WKU opens Center for Applied Science in Health and Aging
Published 8:00 am Wednesday, September 12, 2018
- WKU celebrates the opening Tuesday of its Center for Applied Science in Health and Aging with a ribbon-cutting ceremony.
By 2035, there will be more people age 65 and older than children in the United States.
Western Kentucky University is capitalizing on this demographic shift with its new Center for Applied Science in Health and Aging that officially opened Tuesday. The research facility is in WKU’s Center for Research and Development on Nashville Road.
Speaking during a ribbon-cutting ceremony, WKU President Timothy Caboni described the center as an opportunity for students “to go out into the field, to have practical experiences and connect what they’re learning there with what’s going on in the real world.
“What we create here at WKU is not just knowledge but useable knowledge,” he added.
The Center for Applied Science in Health and Aging is the second center for applied research created by WKU’s College of Health and Human Services. It opened its Center for Environmental and Workplace Health in November 2017, according to a news release.

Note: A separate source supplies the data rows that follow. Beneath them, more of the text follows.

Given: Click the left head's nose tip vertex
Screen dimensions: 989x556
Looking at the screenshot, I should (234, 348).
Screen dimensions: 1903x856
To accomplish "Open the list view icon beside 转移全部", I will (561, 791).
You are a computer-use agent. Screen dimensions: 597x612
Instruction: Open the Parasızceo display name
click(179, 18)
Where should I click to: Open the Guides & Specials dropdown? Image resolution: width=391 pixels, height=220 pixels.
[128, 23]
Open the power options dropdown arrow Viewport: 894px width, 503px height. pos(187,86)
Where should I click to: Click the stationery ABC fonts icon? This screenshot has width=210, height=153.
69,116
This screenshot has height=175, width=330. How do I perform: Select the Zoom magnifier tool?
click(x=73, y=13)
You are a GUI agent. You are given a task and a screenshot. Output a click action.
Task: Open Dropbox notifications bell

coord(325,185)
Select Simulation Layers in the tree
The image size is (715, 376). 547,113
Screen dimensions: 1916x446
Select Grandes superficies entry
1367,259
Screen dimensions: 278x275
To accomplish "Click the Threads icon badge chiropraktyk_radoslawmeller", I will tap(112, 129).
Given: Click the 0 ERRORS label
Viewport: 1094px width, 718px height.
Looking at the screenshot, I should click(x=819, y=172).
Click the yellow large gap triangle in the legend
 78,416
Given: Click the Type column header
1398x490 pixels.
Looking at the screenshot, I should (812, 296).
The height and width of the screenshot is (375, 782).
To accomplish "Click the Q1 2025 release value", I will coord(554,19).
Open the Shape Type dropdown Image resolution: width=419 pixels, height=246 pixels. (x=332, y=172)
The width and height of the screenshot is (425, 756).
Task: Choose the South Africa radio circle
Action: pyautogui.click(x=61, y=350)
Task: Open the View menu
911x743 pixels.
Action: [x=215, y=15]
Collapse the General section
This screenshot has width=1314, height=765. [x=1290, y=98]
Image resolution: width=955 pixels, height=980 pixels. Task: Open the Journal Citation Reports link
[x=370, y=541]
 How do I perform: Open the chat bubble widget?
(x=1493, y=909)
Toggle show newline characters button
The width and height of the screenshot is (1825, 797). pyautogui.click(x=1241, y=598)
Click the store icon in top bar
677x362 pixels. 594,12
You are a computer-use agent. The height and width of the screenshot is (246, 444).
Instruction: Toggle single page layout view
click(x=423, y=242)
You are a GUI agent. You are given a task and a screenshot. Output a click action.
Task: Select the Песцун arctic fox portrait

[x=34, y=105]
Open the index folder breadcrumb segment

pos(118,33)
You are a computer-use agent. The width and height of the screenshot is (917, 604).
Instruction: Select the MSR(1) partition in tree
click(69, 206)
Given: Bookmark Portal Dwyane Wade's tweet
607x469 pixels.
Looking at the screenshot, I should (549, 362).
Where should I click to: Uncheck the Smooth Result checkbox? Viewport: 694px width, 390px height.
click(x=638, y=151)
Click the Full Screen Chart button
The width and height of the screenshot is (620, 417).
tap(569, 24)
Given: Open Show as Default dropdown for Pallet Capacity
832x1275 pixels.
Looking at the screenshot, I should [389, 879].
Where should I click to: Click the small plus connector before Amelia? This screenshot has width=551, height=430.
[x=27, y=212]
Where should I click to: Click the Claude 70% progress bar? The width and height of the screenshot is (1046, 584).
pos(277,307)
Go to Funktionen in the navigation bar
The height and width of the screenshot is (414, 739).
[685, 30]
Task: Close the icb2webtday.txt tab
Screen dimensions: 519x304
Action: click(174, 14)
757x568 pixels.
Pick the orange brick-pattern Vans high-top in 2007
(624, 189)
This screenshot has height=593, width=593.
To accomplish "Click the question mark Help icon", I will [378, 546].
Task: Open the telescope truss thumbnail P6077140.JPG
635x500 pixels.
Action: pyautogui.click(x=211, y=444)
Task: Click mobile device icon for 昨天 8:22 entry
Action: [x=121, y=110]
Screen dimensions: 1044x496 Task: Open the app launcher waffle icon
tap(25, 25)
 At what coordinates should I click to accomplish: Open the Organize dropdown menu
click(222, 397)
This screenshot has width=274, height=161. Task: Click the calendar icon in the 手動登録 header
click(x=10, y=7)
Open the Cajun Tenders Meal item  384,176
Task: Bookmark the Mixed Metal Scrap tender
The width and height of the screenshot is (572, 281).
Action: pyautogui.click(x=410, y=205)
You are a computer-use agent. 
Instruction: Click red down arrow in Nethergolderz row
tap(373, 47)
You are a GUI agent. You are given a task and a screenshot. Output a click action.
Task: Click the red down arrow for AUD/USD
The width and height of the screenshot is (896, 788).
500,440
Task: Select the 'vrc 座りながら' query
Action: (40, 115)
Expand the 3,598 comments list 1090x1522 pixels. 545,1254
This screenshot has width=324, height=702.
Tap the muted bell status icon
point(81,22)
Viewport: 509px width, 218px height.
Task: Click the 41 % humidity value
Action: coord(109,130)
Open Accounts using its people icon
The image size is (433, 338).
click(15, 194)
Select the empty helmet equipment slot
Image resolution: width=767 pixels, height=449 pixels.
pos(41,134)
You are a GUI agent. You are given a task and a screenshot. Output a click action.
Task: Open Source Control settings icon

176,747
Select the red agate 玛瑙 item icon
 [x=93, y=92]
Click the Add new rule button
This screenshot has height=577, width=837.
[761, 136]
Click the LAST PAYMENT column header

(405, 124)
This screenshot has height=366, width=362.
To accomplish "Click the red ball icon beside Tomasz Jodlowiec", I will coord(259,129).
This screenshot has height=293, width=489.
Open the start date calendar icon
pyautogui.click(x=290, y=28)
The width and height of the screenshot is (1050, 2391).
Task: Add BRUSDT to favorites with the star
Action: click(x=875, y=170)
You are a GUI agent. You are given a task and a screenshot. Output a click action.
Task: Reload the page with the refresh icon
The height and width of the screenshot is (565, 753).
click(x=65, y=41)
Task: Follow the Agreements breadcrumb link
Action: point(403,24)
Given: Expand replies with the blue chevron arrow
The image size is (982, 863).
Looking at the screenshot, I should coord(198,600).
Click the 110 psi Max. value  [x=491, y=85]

Associate professor Jason Crandall of WKU’s School of Kinesiology, Recreation and Sport will direct the center.
Speaking during the ceremony, he described the center’s goal “to make WKU the regional leader for aging science.”
“As we confront major shifts in aging demographics in the decades ahead, we hope that CASHA will be at the forefront of the interdisciplinary approach needed to tackle these challenges,” Crandall said.
Matthew Shake, associate professor of psychological sciences and one of the center’s founders, said it’s been designed to be a “student-centered applied research facility.”
“One of the key objectives of the center is to get students involved in research outside of the classroom,” he said.
Shake said that includes opportunities to work with nursing homes, assisted living facilities and businesses that serve older adults.
“That’s one of the key objectives … is to connect our students to not just research opportunities, but also opportunities that might provide them some skills for getting a job after they graduate,” Shake said.
Community engagement is a key part of that.
Shake said the center is currently using students working in nursing homes and independent living facilities across Kentucky and Tennessee to study WKU’s Bingocize program. The program blends exercise with bingo for improvements in physical and cognitive function in older adults.
Jean Neils-Strunjas, head of WKU’s Department of Communication Sciences and Disorders, is starting a separate project focused on dementia prevention and awareness. As a founder of the center, she’s supervising graduate students who will lead the 10-week program called Let’s Talk About Memory.
The program will test participates for improvements in thinking and memory. Beginning Oct. 2, sessions will take place at 6 p.m. Tuesdays at the Center for Research and Development at 2413 Nashville Road in Suite 123.
Neils-Strunjas said the program is open to Bowling Green residents age 55 and older. Interested participants can call Neils-Strunjas at 270-745-8998 to sign up.
With a rapidly aging population, Shake said there’s never been a better time to open the center.
“In less than 20 years, there will be more older adults than children,” he said. “So there’s enormous potential not just for research but for student involvement or business relationships at the university.”